On the other hand, high-quality feedback is actionable and specific. Say your friend reads your script and returns with the following feedback: “Your protagonist was really funny and engaging. However, I’m not sure he evolved as much as he could have, though, and his ending felt too easy and unearned. Maybe he just didn’t have to make enough sacrifices to get the girl and the dream job?” In this case, your friend has given you a golden gift. They’ve let you know what you’re doing well (making a character generally interesting and writing comedy) and what has room for improvement (crafting an overall character arc). It might sting a little to know that your character development didn’t jump off the page quite as you had hoped. Before you delete this friend from your contacts, however, go re-read your script with their words in mind. You might see your script from a new angle, and with new insight.

It stands to reason that the characteristics of low-quality feedback can be deduced from the above descriptions. And for the most part, they can: low-quality feedback is general and superficial, and it is often hard to take action based on its content. Further examples include statements like, “The ending was good,” and “Your side characters were annoying.” This kind of feedback will always leave you haunted by the internal scream of “Why?! What makes it so?” We can call this low-fat feedback: it’s a pale, unsatisfying imitation of the real thing.

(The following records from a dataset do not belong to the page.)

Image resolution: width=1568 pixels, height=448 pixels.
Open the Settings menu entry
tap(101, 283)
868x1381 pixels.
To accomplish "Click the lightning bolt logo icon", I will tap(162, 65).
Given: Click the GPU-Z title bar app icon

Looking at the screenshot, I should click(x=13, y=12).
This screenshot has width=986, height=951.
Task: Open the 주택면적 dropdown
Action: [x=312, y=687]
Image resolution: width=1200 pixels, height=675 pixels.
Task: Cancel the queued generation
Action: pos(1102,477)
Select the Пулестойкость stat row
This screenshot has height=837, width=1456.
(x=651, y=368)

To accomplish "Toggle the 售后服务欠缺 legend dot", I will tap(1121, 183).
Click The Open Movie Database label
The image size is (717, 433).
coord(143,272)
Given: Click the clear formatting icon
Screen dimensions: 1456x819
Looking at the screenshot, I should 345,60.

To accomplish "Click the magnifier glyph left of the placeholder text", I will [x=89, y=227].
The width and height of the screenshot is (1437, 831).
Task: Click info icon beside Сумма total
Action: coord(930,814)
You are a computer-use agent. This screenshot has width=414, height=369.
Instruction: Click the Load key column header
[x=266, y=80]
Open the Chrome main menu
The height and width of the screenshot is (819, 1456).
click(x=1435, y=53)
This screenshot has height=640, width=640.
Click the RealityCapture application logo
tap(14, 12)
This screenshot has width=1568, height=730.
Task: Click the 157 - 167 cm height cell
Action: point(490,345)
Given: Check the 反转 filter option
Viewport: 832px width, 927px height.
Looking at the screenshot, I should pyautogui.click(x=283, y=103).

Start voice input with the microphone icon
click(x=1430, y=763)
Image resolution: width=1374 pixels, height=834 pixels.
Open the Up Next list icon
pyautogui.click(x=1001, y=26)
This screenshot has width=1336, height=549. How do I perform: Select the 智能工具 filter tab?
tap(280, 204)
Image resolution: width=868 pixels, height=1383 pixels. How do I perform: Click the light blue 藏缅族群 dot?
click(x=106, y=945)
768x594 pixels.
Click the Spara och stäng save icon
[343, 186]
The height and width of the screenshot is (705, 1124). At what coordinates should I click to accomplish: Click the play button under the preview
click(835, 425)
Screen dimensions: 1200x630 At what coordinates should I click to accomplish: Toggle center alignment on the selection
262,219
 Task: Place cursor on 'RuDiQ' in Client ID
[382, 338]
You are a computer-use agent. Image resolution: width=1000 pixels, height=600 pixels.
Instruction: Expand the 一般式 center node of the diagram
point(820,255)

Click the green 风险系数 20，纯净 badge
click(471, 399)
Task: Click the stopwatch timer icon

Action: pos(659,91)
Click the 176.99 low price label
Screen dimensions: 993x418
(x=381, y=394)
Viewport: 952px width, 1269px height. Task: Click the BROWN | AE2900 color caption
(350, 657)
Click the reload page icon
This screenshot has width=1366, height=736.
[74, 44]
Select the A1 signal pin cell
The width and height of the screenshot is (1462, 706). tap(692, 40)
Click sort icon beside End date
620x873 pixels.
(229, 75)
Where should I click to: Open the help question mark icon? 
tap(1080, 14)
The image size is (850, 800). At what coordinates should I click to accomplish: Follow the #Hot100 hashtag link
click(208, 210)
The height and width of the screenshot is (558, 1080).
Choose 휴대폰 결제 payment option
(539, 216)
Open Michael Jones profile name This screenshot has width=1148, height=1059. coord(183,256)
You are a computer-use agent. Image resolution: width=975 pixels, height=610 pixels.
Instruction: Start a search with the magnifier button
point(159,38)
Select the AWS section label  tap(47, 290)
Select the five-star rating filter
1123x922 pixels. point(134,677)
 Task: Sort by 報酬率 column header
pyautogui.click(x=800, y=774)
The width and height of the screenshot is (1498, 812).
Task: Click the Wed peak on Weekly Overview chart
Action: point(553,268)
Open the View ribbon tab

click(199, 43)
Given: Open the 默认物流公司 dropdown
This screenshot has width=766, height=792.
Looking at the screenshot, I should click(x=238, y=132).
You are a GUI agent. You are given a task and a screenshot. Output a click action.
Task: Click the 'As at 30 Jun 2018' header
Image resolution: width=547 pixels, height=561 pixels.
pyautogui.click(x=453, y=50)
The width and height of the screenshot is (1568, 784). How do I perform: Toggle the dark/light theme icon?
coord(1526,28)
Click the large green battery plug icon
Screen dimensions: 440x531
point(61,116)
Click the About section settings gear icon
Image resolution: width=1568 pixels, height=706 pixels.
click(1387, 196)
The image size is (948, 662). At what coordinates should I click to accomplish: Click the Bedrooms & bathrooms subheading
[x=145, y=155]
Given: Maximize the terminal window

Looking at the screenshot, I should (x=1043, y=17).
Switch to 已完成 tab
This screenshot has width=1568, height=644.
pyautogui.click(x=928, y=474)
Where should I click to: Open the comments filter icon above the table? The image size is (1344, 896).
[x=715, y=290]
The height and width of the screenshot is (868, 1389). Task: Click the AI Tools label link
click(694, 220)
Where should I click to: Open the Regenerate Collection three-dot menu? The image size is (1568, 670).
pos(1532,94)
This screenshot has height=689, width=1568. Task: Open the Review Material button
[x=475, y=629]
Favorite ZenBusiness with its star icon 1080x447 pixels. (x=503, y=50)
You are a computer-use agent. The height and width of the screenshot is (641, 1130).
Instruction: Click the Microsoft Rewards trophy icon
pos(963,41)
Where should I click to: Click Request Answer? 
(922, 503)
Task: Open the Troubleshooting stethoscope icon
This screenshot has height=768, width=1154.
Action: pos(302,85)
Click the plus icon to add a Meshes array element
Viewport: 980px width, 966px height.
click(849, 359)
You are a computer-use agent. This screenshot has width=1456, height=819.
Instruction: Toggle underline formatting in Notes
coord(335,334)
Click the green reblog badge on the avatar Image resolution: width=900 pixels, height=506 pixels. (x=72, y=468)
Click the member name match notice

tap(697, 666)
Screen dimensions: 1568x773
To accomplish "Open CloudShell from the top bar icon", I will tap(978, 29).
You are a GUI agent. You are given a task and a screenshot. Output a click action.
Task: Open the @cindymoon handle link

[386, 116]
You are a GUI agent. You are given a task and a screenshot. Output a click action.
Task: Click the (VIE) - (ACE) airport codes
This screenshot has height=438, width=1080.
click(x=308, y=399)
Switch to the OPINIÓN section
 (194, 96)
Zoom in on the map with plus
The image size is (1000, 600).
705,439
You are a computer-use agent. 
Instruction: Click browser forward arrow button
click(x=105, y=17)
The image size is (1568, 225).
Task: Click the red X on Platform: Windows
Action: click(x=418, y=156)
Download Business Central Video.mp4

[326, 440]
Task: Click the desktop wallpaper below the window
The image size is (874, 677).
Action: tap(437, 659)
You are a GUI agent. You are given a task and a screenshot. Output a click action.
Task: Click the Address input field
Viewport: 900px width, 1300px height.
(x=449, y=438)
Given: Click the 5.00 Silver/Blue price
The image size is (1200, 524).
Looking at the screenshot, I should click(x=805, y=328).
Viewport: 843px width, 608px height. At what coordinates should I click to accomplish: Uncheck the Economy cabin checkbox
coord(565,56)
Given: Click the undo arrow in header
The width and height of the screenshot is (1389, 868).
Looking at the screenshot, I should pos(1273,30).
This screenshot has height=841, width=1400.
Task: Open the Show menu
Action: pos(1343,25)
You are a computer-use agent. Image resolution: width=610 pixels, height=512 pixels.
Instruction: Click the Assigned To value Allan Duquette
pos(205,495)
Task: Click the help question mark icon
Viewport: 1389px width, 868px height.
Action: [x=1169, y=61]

Brace yourselves, because some of you are not going to like this next truism. Low-quality feedback is not when the reader admits they ‘don’t get it.’ Not always, at least. If you have the smallest modicum of trust in this particular reader, then you need to take ‘not getting it’ as a signal that it’s time for some major re-evaluations of your script, particularly when it comes to your artistic intent versus the impact on the reader.

Sometimes, especially when feeling the pressure to justify their art by making it supremely ‘unique,’ a writer conceives of a unique storytelling device, only to have it completely obscure the story itself. In this case, you might have intended for your nonlinear storytelling to convey some meaning about the fallibility of human memory. But if your readers walk away with a poor comprehension of the plot and character development, you likely missed some key storytelling marks.

Another common disconnect between intention and impact in screenwriting occurs with romantic relationships. A quiet moment between love interests may be intended as sweet and touching, but comes off tired and dopey; a male character’s dogged pursuit of a female character may be intended as passion-filled and fate-bound, but comes off creepy and obsessive. At the heart of these issues is tone, and the best way for a new (or even intermediate) screenwriter to get a handle on tone is by examining the impact of their writing upon their readers.

Judging the Judgment

Not all feedback is created equal. So, yes, I am effectively giving you permission to not take some of the feedback you’ll receive in your writing career seriously. I am also strongly suggesting that you solicit feedback from the best sources. Don’t hand over your cerebral political drama to that friend who spends his nights gorging on unscripted television. Conversely, don’t offer up your lighthearted children’s adventure to that oh-so-edgy acquaintance from work who has a very specific, very limited definition of what she tolerates as ‘art.’

You always have the option to pay a professional for feedback, as well. This removes any bias inherent in having a friend or family member read your work, and ideally it will improve the quality and quantity of advice you will receive as well. Before you Venmo a stranger a small fortune, however, see if they can provide a template for the kind of critique that they’ll be providing or, better yet, a sample critique for another client. Your money will be better spent on someone with an organized approach who delivers actionable and specific feedback.

Whichever path you choose, it will always be up to you to decide which advice to act on, just as it will always be your choice to implement changes based on intent-versus-impact discrepancies. Approach feedback with an open mind and a heavy dose of prudence, and you’ll find yourself readier than ever to evolve and refine your screenplay.